By contrast, a position should be taken to avoid "double taxation" if we take as an example a situation where the amount referred to in paragraph 55(2)(a) should be included as a capital gain by virtue of paragraph 55(2)(c), where such amount should also be included as a capital gain on a potential disposition of the shares to a third party (since the amount referred to in paragraph 55(2)(a) would not be part of the ACB of the shares even if we applied paragraph 55(2)(c)). Our position in this example could be to apply paragraph 55(2)(c) but not to tax that amount as a capital gain on a potential disposition of the shares.
Furthermore, we did not attempt to review all the other tax consequences of an increase in paid-up capital. It is important, however, that you note that the amendments proposed on July 16, 2010 to the definition of "capital dividend account" in subsection 89(1) could, in certain circumstances, have adverse tax consequences where an amount has been calculated under subparagraph 53(1)(b)(ii).
Dividend of Preferred Shares
If the proposed amendment to paragraph 52(3)(a) were adopted as described above, a corporation resident in Canada would not be able to include in the ACB of the shares received as a dividend, an amount greater than the safe income regarding the shares in respect of which the dividend was paid.
If the shares received as a dividend were of the same class as the shares in respect of which the dividend was paid, it would be necessary to determine whether one of the purposes of the preferred stock dividend was the significant reduction in the portion of the capital gain on common shares that was attributable to anything other than safe income on hand.
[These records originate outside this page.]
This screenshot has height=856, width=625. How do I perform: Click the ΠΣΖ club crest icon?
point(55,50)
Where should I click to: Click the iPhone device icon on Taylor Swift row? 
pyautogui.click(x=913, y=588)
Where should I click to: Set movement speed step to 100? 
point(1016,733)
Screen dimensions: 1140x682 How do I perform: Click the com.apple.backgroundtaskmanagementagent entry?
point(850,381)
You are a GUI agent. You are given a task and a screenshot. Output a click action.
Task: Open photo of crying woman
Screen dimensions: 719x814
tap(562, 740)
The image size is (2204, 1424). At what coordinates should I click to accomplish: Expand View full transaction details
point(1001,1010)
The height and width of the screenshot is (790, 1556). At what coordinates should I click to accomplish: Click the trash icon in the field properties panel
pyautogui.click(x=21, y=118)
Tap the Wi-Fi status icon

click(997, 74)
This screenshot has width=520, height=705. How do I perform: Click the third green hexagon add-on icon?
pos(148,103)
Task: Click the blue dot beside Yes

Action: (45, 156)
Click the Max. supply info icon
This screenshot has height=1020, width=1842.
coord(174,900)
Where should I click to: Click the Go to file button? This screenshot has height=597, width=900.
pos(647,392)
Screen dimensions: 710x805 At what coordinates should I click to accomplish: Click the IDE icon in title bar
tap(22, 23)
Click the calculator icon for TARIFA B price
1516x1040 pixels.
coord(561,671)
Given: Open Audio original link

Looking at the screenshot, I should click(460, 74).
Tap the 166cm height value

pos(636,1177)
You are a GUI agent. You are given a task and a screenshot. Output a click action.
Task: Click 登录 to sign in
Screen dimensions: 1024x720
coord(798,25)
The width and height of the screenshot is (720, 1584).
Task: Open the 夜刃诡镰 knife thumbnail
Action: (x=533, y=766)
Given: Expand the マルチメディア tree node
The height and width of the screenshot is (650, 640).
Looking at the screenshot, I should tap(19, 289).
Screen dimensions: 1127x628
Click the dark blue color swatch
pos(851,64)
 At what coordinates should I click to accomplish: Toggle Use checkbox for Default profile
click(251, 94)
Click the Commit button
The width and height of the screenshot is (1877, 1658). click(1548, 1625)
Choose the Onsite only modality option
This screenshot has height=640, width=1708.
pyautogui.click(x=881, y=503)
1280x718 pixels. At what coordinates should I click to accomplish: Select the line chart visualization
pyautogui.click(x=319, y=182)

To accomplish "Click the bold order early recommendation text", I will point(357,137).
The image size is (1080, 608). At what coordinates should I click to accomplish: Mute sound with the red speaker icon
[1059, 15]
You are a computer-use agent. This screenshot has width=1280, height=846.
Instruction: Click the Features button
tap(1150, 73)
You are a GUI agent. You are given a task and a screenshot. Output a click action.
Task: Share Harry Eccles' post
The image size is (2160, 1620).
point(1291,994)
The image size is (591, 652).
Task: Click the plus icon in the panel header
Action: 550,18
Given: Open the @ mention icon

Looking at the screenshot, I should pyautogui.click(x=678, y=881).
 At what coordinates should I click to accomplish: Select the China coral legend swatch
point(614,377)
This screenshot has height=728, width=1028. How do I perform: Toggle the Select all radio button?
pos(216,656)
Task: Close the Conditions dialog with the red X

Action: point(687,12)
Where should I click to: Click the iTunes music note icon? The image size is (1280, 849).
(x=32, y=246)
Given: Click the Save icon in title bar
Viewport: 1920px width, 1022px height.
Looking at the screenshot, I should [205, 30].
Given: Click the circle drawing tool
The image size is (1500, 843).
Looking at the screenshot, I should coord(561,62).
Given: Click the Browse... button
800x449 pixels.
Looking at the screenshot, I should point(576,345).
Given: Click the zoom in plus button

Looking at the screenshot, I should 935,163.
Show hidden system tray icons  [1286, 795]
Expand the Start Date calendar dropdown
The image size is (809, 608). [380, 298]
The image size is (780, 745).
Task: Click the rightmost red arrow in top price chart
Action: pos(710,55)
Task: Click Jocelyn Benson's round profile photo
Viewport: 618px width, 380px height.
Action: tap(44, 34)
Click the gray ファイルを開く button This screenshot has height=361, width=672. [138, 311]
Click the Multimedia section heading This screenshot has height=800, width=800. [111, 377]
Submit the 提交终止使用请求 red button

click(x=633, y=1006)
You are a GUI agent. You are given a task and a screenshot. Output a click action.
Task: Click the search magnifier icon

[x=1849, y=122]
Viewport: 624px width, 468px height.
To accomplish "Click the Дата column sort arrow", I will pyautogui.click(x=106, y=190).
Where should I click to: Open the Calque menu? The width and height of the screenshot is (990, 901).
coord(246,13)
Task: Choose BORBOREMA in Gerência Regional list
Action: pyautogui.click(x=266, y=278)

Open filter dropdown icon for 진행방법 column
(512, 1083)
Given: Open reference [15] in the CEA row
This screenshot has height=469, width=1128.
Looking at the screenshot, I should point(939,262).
We cannot take a definitive position on this issue of testing the purpose as part of a request for a general technical interpretation. Before deciding definitively, it would be necessary to consider all the facts and circumstances surrounding the payment of that stock dividend, and not just the proposed amendment to paragraph 53(2)(a).
Similarly, if a corporation resident in Canada receives preferred shares as a dividend on common shares, the same review should be conducted in determining the purposes of the dividend. As part of that review, it should be taken into account that even if paragraph 52(3)(a) ensures that the ACB of the preferred shares cannot be greater than the safe income on hand in respect of the common shares, one of the purposes of the preferred share dividend could be a significant decrease in the portion of the capital gain on the common shares attributable to anything other than safe income on hand.
After a full analysis of the facts of a particular situation, it may be determined that the purpose test set out in subsection 55(2) is not satisfied or that one of the exceptions in paragraph 55(3) applies. In such a case, we would consider that there is no "double taxation". It would therefore not be necessary to adopt a position in that regard.
If it were determined that the purpose test of the stock dividend is satisfied and the conditions in subsection 55(3) were not satisfied, then paragraph 55(2)(a) would apply, which could result in "double taxation" in certain situations. In such a case, we would take a position to avoid "double taxation" which would be similar to that taken in document 9830665 which read as follows: [TaxInterpretations translation]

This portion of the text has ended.